§ **Stated exercise 1**
According to the passage on Ungon and Dogo, why has their story been saved through all the years?
§ **Stated exercise 2**
Write the next paragraph of the passage on Ungon and Dogo, picking up after its final sentence.

§ **Source text**
>>>
Ungon replied, “All of the body is hands and eyes.”
“Well said, but it is eight or nine parts of the way,” said Dogo.
Ungon continued, “I’m just this. How about you, brother?”
“Moving through,” responded Dogo, “the body is hands and eyes.”
When we come across a conversation like this, it is easy for us to hear it as a volley, an example of one-upmanship. But that would be a mistake. Of all the stories through all the years, this one has been saved because these two masters express the truth in each line.
It is not that one bests the other. Each phrase is a full expression, a full invitation, a full inquiry or exploration into the hands and eyes of the bodhisattva, of the heart of compassion, of the vow to cross over together with all beings. These brothers, they sharpen each other. They care for each other. They make space for the dharma to not be stagnant.
We should respect each line. Ungon calls out the dharma with a question, but it’s not simply that he’s asking a question. He’s pointing to the gateway. He’s pointing to what cannot be captured, what cannot be corralled. Only a question can call our attention to the opening; an explanation won’t do. A word of description won’t do. What is the use of all those hands and eyes?
Seeing and responding is inevitable. It is intimate. No escape necessary, here in the darkness. The whole body is nothing but an eye, nothing but a hand, nothing but perceiving, nothing but responding.
<<<
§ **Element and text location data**
>>>
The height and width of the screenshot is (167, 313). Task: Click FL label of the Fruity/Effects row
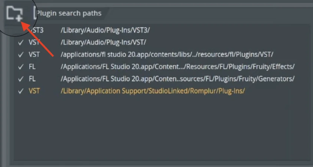tap(32, 67)
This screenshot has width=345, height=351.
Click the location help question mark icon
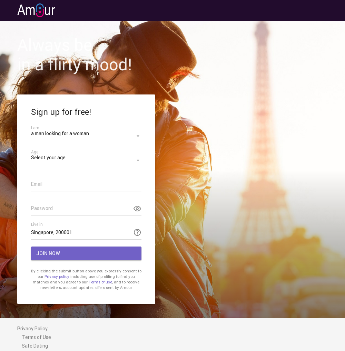pyautogui.click(x=137, y=232)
<<<
§ **Task result 1**
Because the two masters express the truth in each line.

§ **Task result 2**
If we make a story of total response, it becomes merely an image of response. If we take this question in a typical way, we think he’s asking, “Oh, what does the bodhisattva do with all those arms? What is their function? How are they used?” Those are not unworthy questions, but they’re questions in which the response simply becomes an explanation. Ungon is inviting us to something more immediate, more profound. So listen to the what. Ungon opens up the question of “the use of all those hands and eyes” to the using of all the hands and eyes that is a question. We need to listen to the what. What is the eye of Avalokiteshvara?
What is the use of all those hands and eyes? Don’t answer the question. Know it, feel it. Isn’t suffering what calls to you—isn’t that the sound you hear? How shall I see it? How shall I respond? If you’re not asking that question, the bodhisattva vow can never be engaged. But the what mustn’t be inert. We get frozen in the what when we’re stuck in our head, not feeling our body, not feeling our heart, not feeling our breath. To our head, the question of what demands an immediate answer—it only looks for something to fill the hole. But this what is different.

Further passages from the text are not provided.